Tuesday, March 22, 2016

Obama's Poor Record on Nuclearity



The Obama Administration has promoted "smaller" tactical nuclear weapons and reactors although both of these technologies pose significant risks, especially radioactive contamination/waste.

How radioactive can we make planet earth before our human-engineered contamination unravels complicated life?
William Broad and David Sanger. As U.S. Modernizes Nuclear Weapons, ‘Smaller’ Leaves Some Uneasy. The New York Times, January 11, 2016, http://www.nytimes.com/2016/01/12/science/as-us-modernizes-nuclear-weapons-smaller-leaves-some-uneasy.html?emc=edit_th_20160112&nl=todaysheadlines&nlid=32962000&_r=0

As North Korea dug tunnels at its nuclear test site last fall, watched by American spy satellites, the Obama administration was preparing a test of its own in the Nevada desert....

Mr. Obama has long advocated a “nuclear-free world.” His lieutenants argue that modernizing existing weapons can produce a smaller and more reliable arsenal while making their use less likely because of the threat they can pose. The changes, they say, are improvements rather than wholesale redesigns, fulfilling the president’s pledge to make no new nuclear arms.

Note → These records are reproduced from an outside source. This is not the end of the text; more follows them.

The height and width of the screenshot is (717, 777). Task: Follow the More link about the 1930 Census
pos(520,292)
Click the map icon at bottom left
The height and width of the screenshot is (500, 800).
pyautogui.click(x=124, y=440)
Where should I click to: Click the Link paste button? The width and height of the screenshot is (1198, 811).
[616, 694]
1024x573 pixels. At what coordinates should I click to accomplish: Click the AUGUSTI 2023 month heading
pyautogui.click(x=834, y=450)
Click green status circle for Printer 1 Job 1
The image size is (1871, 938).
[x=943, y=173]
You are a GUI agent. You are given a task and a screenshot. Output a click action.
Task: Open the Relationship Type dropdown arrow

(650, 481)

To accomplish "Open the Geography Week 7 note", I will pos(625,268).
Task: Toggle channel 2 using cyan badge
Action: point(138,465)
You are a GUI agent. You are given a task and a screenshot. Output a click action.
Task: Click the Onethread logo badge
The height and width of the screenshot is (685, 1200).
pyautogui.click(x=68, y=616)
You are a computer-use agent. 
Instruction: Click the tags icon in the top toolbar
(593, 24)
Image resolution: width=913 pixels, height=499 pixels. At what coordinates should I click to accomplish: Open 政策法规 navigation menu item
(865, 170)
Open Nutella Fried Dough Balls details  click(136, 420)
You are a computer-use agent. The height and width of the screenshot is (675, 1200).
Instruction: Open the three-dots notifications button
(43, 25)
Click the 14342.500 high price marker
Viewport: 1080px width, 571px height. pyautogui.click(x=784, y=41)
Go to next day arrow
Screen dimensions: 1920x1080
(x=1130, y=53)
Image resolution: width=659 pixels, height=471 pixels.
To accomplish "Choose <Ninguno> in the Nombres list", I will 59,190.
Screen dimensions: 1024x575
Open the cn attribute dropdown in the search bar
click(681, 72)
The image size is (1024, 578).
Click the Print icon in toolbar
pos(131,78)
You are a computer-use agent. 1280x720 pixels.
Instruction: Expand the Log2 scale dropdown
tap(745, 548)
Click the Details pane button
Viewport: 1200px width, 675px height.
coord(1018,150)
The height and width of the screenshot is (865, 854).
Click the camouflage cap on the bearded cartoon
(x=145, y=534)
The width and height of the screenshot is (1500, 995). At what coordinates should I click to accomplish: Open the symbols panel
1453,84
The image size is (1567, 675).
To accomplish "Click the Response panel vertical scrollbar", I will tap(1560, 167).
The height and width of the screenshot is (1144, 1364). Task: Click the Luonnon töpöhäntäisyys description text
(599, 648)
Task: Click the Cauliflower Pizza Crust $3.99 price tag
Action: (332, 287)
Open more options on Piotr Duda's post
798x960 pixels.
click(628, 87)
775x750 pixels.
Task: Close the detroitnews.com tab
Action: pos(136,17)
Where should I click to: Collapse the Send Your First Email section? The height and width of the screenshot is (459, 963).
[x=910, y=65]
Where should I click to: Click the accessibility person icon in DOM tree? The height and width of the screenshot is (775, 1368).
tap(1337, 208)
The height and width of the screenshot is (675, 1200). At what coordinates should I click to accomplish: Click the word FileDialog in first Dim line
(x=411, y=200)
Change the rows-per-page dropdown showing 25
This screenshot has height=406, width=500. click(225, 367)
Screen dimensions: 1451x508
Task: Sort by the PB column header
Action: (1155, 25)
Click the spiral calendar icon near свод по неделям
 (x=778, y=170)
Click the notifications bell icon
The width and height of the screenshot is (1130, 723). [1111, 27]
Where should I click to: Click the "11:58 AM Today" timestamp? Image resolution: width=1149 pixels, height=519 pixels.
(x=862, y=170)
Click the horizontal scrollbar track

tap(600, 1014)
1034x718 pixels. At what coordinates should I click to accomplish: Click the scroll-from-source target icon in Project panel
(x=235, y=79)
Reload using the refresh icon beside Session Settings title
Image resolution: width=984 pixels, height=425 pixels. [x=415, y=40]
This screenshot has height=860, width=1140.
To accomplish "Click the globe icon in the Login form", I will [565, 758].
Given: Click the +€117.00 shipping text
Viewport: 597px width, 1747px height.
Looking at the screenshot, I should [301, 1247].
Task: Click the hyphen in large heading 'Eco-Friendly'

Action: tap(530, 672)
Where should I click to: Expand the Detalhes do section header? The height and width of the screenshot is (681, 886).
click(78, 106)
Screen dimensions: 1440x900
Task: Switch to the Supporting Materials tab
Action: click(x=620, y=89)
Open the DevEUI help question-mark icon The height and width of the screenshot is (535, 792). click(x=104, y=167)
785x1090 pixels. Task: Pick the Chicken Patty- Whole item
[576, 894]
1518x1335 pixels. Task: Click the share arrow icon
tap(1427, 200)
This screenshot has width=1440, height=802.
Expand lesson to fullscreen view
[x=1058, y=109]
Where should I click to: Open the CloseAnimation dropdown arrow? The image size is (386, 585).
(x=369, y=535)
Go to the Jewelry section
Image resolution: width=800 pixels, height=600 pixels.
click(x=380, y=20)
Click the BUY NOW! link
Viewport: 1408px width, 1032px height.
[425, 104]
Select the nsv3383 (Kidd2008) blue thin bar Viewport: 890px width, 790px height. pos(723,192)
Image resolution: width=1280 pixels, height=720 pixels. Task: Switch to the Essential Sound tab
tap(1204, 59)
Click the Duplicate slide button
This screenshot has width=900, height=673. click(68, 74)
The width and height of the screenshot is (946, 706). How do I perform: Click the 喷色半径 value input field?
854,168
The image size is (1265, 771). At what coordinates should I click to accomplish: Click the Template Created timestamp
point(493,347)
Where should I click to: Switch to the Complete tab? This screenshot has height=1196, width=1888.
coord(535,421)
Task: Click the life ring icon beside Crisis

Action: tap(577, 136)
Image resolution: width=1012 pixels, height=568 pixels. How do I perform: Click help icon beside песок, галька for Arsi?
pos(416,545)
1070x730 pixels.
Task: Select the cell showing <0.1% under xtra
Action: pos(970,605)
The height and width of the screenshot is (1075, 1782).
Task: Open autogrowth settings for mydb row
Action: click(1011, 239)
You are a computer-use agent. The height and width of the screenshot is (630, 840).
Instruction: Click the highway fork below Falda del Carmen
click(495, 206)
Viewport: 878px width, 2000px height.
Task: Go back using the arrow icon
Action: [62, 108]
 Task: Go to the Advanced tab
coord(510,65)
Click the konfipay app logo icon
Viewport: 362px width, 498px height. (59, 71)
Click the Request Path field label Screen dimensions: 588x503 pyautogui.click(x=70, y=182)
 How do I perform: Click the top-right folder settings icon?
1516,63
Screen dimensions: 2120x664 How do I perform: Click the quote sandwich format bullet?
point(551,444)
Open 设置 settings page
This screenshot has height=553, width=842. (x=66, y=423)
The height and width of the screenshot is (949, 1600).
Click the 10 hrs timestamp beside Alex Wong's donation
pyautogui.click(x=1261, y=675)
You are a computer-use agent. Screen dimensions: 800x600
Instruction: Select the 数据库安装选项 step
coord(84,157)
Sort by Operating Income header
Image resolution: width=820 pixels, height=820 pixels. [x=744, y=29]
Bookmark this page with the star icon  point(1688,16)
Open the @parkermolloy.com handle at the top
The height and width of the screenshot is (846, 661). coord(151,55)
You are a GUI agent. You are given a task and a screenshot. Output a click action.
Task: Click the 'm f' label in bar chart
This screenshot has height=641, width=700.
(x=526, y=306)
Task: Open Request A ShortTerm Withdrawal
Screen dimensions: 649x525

But critics, including a number of former Obama administration officials, look at the same set of facts and see a very different future. The explosive innards of the revitalized weapons may not be entirely new, they argue, but the smaller yields and better targeting can make the arms more tempting to use — even to use first, rather than in retaliation.

Gen. James E. Cartwright, a retired vice chairman of the Joint Chiefs of Staff who was among Mr. Obama’s most influential nuclear strategists, said he backed the upgrades because precise targeting allowed the United States to hold fewer weapons. But “what going smaller does,” he acknowledged, “is to make the weapon more thinkable.”

Henry Fountain, “U.S. Acts to Spur Development of High-Tech Reactors” The New York Times, January 19, 2016, http://www.nytimes.com/2016/01/20/science/advanced-nuclear-reactors-department-of-energy.html?action=click&contentCollection=Science&module=RelatedCoverage&region=EndOfArticle&pgtype=article
A nuclear reactor under construction in 2014 in Georgia. The government is encouraging the development of new reactor designs, and is giving two companies grants of up to $40 million each. Credit John Bazemore/Associated Press

The Obama administration is providing seed money for two advanced nuclear reactor designs, part of its effort to keep nuclear power in the nation’s energy mix over the next several decades.

The Energy Department said it would provide up to $40 million each to two companies, X-energy and Southern Company, over about five years to help develop the alternative reactor designs. As a start, the department, which announced the investments last Friday, is giving each company $6 million this year.
How much contamination is too much contamination for complicated biological life forms such as our own?

Projects Gabriel and Sunshine tried to address these issues in the 1950s. Please see my post here:

http://majiasblog.blogspot.com/2015/02/project-sunshine-and-failed-paradigm-of.html

As noted by Helen Caldicott, it takes at least 10 generations for the expression of inherited genetic mutations.

The 1956 BEAR report also addressed the issue of heritable mutations produced by ionizing radiation, postulating that potentially catastrophic failures in reproduction could occur suddenly:

http://majiasblog.blogspot.com/2013/05/bear-report-1956.html

We are getting closer and closer to the scenario described in Children of Men.

2 comments:

  1. "As noted by Helen Caldicott, it takes at least 10 generations for the expression of inherited genetic mutations." So we may be almost there. 10 generation would be over two centuries.
    " a smaller and more reliable arsenal while making their use less likely because of the threat they can pose." I thought MAD had already been reached long ago; this is more a sales pitch to please various corporations.